Is Paul Ryan an asset or will he become a liability for the Republican ticket?

It is conventional wisdom that a vice-presidential candidate is chosen with the intention of “adding something” to the presidential ticket. For example, if a candidate didn’t spend much time abroad, he should pick someone with solid credentials on the international stage. This was the case with Mr. Obama and his VP Joe Biden four years ago.

I disagree with this strategy as it overestimates the impact of a running mate. Dick Morris, a famous American political consultant, says that a vice presidential nominee should be used to re-enforce the main message of the candidate. In 1992 for example, Clinton and Al Gore shared many of the same political values. Both stood for “change instead of more of the same” and both where young “New Democrats” from the South with moderate opinions and a strong focus on the economy.


So far, Mitt Romney doesn’t have much of a message so there is not much that a vice presidential candidate could re-enforce. Ironically, Paul Ryan’s budget plan helps to re-enforce Mitt Romney’s weaknesses, namely that he is a cold capitalist who doesn’t care much about the middle class and fails to understand average people. As Jamelle Bouie of The American Prospect noted, Mitt Romney needs to win about 60% of the white vote in order to win the White House. Winning the white vote means winning the senior citizen vote. I doubt that Ryan’s plan to turn medicare into a voucher system will win much votes in that category.
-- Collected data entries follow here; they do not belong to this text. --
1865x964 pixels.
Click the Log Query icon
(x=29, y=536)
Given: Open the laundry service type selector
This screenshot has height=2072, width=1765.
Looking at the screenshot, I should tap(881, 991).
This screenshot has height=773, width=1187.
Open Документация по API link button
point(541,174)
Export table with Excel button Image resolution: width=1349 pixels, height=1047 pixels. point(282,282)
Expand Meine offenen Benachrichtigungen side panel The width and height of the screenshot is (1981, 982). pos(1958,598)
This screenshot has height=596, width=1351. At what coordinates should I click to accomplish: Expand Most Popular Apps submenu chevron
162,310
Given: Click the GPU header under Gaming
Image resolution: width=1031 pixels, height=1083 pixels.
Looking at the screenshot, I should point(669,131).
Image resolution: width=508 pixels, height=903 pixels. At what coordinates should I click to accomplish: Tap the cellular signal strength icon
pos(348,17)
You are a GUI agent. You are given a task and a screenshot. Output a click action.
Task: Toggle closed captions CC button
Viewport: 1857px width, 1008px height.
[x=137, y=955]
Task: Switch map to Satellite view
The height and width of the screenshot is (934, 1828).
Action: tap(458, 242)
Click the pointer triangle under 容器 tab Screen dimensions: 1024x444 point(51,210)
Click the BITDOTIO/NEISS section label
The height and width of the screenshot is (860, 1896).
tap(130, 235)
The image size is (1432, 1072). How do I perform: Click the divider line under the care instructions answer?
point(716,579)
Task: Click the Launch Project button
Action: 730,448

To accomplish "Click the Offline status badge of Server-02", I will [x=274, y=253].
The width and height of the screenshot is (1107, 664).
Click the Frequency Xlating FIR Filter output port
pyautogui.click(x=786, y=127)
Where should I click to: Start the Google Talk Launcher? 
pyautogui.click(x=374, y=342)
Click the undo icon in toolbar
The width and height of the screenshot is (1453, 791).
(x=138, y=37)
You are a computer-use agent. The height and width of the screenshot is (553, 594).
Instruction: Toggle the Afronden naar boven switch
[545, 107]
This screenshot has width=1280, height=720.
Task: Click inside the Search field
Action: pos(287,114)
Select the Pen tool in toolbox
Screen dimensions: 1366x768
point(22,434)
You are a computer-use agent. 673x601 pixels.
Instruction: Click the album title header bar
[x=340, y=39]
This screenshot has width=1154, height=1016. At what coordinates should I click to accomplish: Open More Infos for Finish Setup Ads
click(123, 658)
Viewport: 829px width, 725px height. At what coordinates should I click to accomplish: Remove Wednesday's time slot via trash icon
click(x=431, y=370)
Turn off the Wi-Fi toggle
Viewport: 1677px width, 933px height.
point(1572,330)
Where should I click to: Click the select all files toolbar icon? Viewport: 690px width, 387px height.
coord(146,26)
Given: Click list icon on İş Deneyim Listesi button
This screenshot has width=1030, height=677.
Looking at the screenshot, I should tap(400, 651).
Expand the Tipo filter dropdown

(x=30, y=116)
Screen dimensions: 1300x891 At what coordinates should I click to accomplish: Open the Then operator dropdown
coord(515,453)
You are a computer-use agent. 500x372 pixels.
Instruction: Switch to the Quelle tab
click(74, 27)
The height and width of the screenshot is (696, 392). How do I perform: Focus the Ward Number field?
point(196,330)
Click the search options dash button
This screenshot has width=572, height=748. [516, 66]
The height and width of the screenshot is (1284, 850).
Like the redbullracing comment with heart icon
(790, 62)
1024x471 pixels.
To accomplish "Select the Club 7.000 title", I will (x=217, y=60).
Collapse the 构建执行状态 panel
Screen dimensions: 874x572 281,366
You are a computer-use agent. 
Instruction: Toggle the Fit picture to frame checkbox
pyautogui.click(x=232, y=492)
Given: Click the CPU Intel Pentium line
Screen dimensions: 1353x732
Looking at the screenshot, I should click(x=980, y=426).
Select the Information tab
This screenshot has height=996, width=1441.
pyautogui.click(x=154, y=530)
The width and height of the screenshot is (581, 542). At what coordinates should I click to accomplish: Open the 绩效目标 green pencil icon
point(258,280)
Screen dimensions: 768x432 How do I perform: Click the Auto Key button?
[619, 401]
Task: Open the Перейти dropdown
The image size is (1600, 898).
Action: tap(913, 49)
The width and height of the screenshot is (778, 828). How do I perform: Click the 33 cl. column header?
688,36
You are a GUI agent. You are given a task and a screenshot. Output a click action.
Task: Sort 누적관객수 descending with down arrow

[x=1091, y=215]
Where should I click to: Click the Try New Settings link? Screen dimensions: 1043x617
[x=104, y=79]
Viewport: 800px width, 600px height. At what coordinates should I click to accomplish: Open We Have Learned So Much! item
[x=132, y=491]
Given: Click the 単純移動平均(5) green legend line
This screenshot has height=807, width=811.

Romney chose Ryan for one main reason: Ryan is a star with the republican right and Romney hopes to excite and bind the conservative base with this choice. The “Tea-Party-Segment” of the party showed a great lack of trust in Romney so far and suspected him of turning liberal and moderate as soon as he would take his oath of office. Conservatives take Ryan’s name on the ticket as a guarantee for their ideals to live on, should Romney indeed be elected President in November. To me, however, the Republican base is enthusiastic enough about beating Obama. There is no need to use the vice presidential nominee to fire them up.